# ID 29 - Extrapolação das Curvas de Sobrevida na Oncologia: revisão dos modelos econômicos da Conitec

**Authors:** Stéfani Sousa Borges, Mateus Rodrigues Cerqueira, Gustavo Saraiva Frio, Bruna Bento dos Santos, Ivan Ricardo Zimmermann

PMC · DOI: 10.5327/2237-9622.2025.v34s1.29 · Epidemiologia e Serviços de Saúde : Revista do Sistema Unico de Saúde do Brasil · 2025-11-25

## TL;DR

This study reviews survival curve extrapolation methods used in economic models for oncology treatments evaluated by Brazil's Conitec health technology assessment commission.

## Contribution

The paper provides a descriptive analysis of modeling practices and patterns in economic evaluations of oncology drugs by Conitec from 2019 to 2023.

## Key findings

- Partitioned Survival Analysis (PartSA) and Markov models were the most commonly used methods for economic modeling.
- Weibull distribution was frequently used for overall survival extrapolation in both PartSA and Markov models.
- Validation methods were reported in 69% of Markov models and all PartSA models.

## Abstract

A modelagem econômica na oncologia frequentemente enfrenta desafios na estimativa de benefícios clínicos como a sobrevida global (SG) e a sobrevida livre de progressão (SLP), especialmente quando as evidências vêm de ensaios clínicos de curta duração. Nesses casos, a estratégia baseia-se na extrapolação das curvas de sobrevida para além do tempo de observação. A escolha do método de modelagem adequado é uma tarefa complexa, que exige rigor para garantir estimativas precisas e confiáveis. No contexto da Avaliação de Tecnologias em Saúde (ATS) realizada pela Comissão Nacional de Incorporação de Tecnologias no Sistema Único de Saúde (Conitec), essas estimativas são essenciais para recomendações informadas sobre a incorporação de tecnologias no tratamento oncológico. Este estudo visa analisar os métodos utilizados na ATS de medicamentos oncológicos e avaliar padrões e práticas de modelagem.
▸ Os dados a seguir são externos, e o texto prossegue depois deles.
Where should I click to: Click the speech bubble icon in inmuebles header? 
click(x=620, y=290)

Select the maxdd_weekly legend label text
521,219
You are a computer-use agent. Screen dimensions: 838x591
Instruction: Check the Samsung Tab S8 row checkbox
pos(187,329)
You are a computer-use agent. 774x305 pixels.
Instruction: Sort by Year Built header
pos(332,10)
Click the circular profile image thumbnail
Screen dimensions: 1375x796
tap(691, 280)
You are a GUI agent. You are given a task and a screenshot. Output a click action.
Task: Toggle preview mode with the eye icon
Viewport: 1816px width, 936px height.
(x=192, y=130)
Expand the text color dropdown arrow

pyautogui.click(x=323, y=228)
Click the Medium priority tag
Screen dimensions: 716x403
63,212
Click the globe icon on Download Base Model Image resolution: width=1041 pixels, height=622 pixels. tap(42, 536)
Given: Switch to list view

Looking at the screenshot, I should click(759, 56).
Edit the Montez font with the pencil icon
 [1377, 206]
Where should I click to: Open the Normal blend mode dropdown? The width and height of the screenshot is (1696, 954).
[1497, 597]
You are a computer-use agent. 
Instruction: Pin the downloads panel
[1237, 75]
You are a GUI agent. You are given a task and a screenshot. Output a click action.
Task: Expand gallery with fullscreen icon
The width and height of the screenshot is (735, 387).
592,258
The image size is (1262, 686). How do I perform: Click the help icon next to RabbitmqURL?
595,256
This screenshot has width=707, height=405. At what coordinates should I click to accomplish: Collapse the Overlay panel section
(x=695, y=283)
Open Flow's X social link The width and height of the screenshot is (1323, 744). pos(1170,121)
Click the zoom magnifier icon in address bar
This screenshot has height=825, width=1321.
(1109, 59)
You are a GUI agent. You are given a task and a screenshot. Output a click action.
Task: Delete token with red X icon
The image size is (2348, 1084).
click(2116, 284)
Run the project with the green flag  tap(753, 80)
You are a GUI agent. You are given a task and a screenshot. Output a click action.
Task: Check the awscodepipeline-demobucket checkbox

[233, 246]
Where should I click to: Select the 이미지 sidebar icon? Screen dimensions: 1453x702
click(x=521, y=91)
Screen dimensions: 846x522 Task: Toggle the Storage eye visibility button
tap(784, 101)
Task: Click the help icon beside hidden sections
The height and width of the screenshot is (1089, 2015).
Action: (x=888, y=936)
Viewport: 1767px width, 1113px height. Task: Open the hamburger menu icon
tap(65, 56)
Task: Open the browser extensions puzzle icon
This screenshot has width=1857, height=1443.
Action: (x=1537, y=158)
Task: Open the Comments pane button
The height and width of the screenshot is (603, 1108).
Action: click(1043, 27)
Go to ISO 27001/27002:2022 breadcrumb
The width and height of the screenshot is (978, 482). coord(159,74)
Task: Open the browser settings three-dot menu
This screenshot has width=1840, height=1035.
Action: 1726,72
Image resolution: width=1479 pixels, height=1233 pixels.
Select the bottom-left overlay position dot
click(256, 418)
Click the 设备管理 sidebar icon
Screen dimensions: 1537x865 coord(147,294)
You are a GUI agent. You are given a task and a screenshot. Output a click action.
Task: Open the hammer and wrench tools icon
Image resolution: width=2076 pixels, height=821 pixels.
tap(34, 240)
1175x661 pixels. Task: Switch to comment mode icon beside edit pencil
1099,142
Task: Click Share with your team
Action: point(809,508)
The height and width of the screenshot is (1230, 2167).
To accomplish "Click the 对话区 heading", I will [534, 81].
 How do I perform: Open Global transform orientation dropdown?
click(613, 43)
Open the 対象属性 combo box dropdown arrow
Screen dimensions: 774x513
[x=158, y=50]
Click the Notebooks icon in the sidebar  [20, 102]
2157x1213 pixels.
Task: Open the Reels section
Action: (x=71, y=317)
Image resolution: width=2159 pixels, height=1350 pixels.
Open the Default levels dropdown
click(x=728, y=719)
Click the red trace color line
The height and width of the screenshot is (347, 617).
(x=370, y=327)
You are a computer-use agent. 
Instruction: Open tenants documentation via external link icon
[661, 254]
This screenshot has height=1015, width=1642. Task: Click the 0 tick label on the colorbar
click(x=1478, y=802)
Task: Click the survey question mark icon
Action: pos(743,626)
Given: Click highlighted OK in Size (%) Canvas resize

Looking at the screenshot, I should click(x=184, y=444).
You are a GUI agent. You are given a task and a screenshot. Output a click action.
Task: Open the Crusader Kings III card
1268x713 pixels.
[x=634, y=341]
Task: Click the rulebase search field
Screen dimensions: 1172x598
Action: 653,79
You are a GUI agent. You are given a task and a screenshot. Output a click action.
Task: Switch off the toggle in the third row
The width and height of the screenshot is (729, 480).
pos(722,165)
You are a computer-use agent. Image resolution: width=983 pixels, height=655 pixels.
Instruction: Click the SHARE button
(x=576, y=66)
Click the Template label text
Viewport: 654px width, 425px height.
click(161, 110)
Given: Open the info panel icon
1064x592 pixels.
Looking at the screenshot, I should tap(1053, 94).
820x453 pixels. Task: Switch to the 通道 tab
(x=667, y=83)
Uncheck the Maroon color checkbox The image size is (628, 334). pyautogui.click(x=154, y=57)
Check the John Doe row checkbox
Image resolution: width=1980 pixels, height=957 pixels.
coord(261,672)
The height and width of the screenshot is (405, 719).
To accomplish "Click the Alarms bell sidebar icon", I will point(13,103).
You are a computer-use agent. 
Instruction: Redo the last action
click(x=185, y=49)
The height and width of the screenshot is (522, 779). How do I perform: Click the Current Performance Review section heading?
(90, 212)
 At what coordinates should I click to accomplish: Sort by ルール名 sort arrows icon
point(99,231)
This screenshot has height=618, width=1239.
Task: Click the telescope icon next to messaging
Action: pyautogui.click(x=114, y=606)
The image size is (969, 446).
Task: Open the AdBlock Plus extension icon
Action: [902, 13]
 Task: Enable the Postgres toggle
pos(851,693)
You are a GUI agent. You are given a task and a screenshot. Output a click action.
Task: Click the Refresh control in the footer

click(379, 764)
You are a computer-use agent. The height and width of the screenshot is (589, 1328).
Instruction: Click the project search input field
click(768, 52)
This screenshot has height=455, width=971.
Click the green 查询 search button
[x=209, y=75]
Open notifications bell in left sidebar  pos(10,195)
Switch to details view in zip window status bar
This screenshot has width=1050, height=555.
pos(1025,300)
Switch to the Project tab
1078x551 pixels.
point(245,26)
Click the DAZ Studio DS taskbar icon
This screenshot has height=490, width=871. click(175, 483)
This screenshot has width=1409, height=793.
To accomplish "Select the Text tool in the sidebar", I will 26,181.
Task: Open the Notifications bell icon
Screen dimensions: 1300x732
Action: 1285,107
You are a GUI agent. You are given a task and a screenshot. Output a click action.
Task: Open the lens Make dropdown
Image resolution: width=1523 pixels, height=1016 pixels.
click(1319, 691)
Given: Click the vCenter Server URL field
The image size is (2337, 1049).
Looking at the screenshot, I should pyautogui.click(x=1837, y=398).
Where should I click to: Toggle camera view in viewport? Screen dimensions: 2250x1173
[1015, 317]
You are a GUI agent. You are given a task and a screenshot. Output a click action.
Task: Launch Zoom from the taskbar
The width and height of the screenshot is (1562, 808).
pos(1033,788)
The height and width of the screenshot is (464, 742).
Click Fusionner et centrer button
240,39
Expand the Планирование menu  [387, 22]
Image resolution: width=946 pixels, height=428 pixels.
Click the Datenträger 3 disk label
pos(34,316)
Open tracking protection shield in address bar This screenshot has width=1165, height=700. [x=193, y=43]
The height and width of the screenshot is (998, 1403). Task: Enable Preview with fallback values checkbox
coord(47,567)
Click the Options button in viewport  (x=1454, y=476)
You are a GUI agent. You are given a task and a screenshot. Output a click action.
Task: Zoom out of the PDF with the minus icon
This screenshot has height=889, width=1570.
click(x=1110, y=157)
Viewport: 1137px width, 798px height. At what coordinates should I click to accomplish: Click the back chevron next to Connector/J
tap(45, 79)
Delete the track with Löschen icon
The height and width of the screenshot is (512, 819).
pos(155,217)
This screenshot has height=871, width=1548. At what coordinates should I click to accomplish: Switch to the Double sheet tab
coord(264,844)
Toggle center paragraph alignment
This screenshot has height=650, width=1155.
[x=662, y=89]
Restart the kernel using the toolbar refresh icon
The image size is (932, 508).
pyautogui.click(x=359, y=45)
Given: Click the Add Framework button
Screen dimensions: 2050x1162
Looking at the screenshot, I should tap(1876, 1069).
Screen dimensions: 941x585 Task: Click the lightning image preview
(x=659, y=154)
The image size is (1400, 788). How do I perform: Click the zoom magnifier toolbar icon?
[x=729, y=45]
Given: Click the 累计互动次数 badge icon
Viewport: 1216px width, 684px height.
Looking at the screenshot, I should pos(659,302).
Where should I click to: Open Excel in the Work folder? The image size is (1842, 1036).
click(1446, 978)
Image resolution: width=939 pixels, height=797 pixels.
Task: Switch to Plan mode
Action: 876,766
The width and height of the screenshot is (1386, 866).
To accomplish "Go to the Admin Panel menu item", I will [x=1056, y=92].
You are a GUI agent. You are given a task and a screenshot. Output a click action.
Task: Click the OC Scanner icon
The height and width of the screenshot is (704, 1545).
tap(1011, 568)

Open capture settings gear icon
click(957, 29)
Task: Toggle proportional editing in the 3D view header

Estudo descritivo das avaliações econômicas dos relatórios de recomendação sobre medicamentos oncológicos da Conitec, publicados entre janeiro de 2019 e dezembro de 2023. Três revisores independentes selecionaram os relatórios e extraíram os dados de interesse usando um formulário próprio contendo os parâmetros: desfechos elencados, curvas de distribuição adotadas na extrapolação de sobrevida, métodos de validação e horizonte temporal.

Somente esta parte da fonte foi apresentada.